Pope Francis tells people yesterday that we should judge ourselves and our capacity to commit horrible sins. Isn’t this the man who refuses to judge homosexual priests who seek God in good faith? Isn’t this the man who tells the adulteress to find a parish where they do not know she is an adulteress and receive the Eucharist even though she is in a state of mortal sin, in effect saying that she should not judge her own grave sins and sacrilege? Shouldn’t we also not judge the scandal his advice causes and the sacrilege he condones and incites? Shouldn’t we also not judge the heretical policies sought by so many priests, bishops and Cardinals like Marx and Kasper that would twist the Faith into a counterfeit Faith, denying our Lord? Yes, these real sins we should not judge. Yet he would have us judge ourselves, not for the actual sins, the horrible things we have actually done, but our capacity, our potential, to do even worse. Judge not the real sins, but the ones you can fantasize, Jesus told no one ever.
Dear Pope Francis, some of us have actually tried to heed and obey God’s Commandments, the law that you have scoffed at us for trying to obey. We have striven often painfully to overcome the sins that have enslaved us, have repented and sought absolution in Confession, have done penance and continue to do penance, attend Mass every week at least if not more, pray often, do more penance, seek indulgences and do more penance, and continually seek to learn more, to gain a better understanding of the Faith and how we might better ourselves, heeding and trying to abide by the words of Jesus and believing that He truly means what He says, and seek to be before the face of God when we move from this earthly realm to our hopeful eternal abode in Heaven.
We don’t need to reflect on what we might be capable of doing, because we know that already. We have seen what our potential has truly been and know quite well that we could always do worse, particularly if we heed the bad advice so often given today to ignore the Commandments from so many in the Church who should know better, and who have the responsibility to teach those things so obscured and distorted and hidden, and demeaned. We know this every day because we have made repeated attempts to form properly our consciences based upon what the Church has actually taught for 2,000 years, not what we wish She has in order to conform with our desire to keep sinning. This might be the minority position in the Church today because so many priests, bishops, Cardinals and sometimes even you, Pope Francis, have withheld the fullness of the Truth, warping the conscience of many so that they do not even know if they sin, or the gravity of their sin if they know it to be at least a sin, nor the final end of unrepentant and unabsolved mortal sin.
Contrary to the new heresy of Marxianism, we do not ignore the clear teaching of our Lord and seek a modern “sense” of what Jesus tells us which is contrary to the actual words.

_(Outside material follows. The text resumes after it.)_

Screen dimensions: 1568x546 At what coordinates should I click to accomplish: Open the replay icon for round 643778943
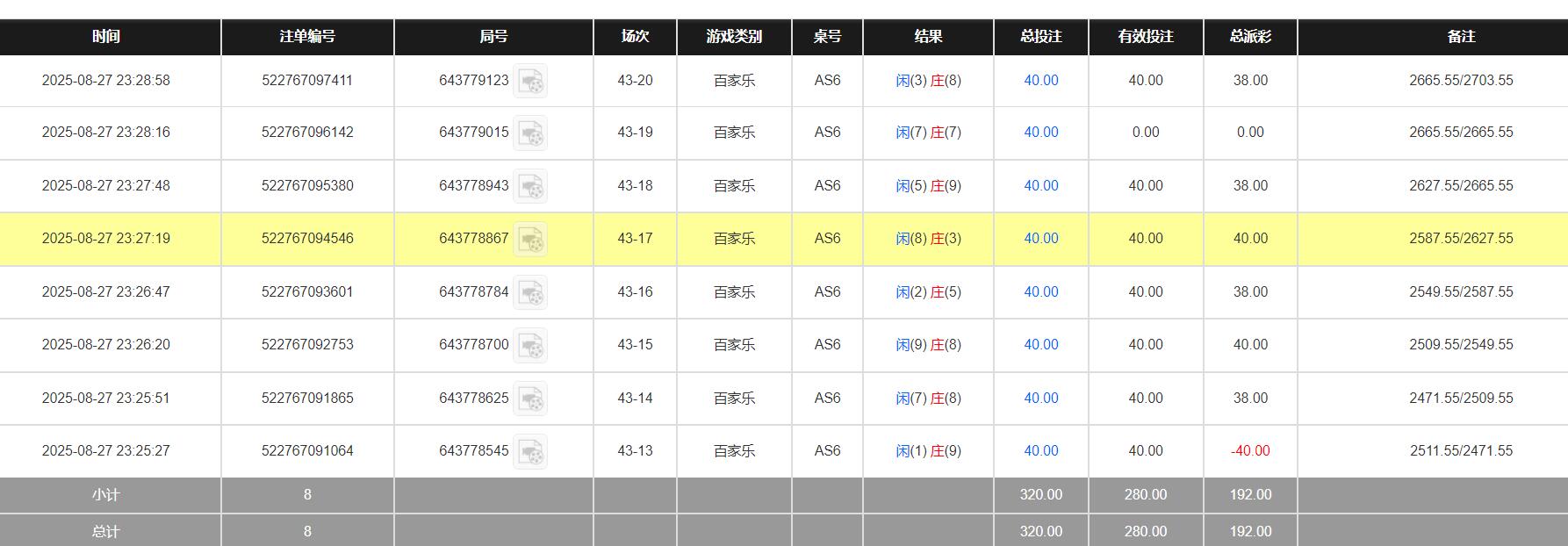click(x=530, y=186)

Contrary to the keen theology of Cardinal Kasper “developed on his knees”, Pope Francis, we actually believe the Gospels to be Truth, believe that Jesus did the miracles He did, actually died and then rose from the dead, that He is the Way, the Truth and the Life, and these things have real meaning and promise for which it is all worth the effort to form our consciences, and to form the consciences of our families, properly so that we know when we might sin, when we actually do sin, and what we must do when we do sin: we repent, we do not receive the Eucharist if we are in mortal sin, we seek the sacrament of confession and absolution and we do penance for our sins. Then we strive to avoid repeating the sin, yet knowing again when we haven’t.

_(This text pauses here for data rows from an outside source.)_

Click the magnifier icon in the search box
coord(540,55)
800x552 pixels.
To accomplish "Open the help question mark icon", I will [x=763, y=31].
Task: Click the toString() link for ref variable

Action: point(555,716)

It seems to me that Pope Francis left out some important details in his exhortation, details which are the most important for understanding just why it is that such judgment is necessary, of the sins of ourselves and of others, how we are able to make such judgments based upon a properly formed conscience, and how the lack of the ability to do so is eternally deadly for so many souls. This ability does not come from taking deep breaths of the ether, nor from listening to the insane ramblings of heretics, nor from doing whatever we will so long as we claim to seek God in good faith, whatever that means. Some of us realize that this ability comes from the knowledge of the Faith and the assistance of the Holy Spirit.
Some of us may go to Hell, but some shall know and understand why if it happens, and it will not be a surprise, as it will be for so many others deluded into believing that they just have to be “nice” or “good” according to their own definitions, based upon half-baked notions of the Faith gleaned from a sound bite that they will go to Heaven, because God is all about mercy only and no longer is concerned about justice and no one really goes to Hell. Unless, of course, a person is in the mafia, in which case they will go to Hell, if it’s a Thursday, maybe . . .
“But, who am I to judge, if I am able to do things that are worse?” the Pope asked.
The Holy Father concluded his homily, asking God this Lent to “give us the grace to learn to judge ourselves” in light of our capacity to do the “the most evil things,” and to pray: “Have mercy on me, Lord, help me to be ashamed and grant me mercy, so I may be merciful to others.”
It would have made more sense to make that final petition based upon what sins we have actually committed, not the “capacity” we have for what we may be capable of doing. Of course, we are all able to do worse, which is why the knowledge of the Commandments and obeying them is important. This is called a properly formed conscience, a small detail left out of the homily. Yet, it makes no sense from the Pope who famously said “Who am I to judge?” and which has become the rallying cry for all manner of unrepentant sin and calling it now good.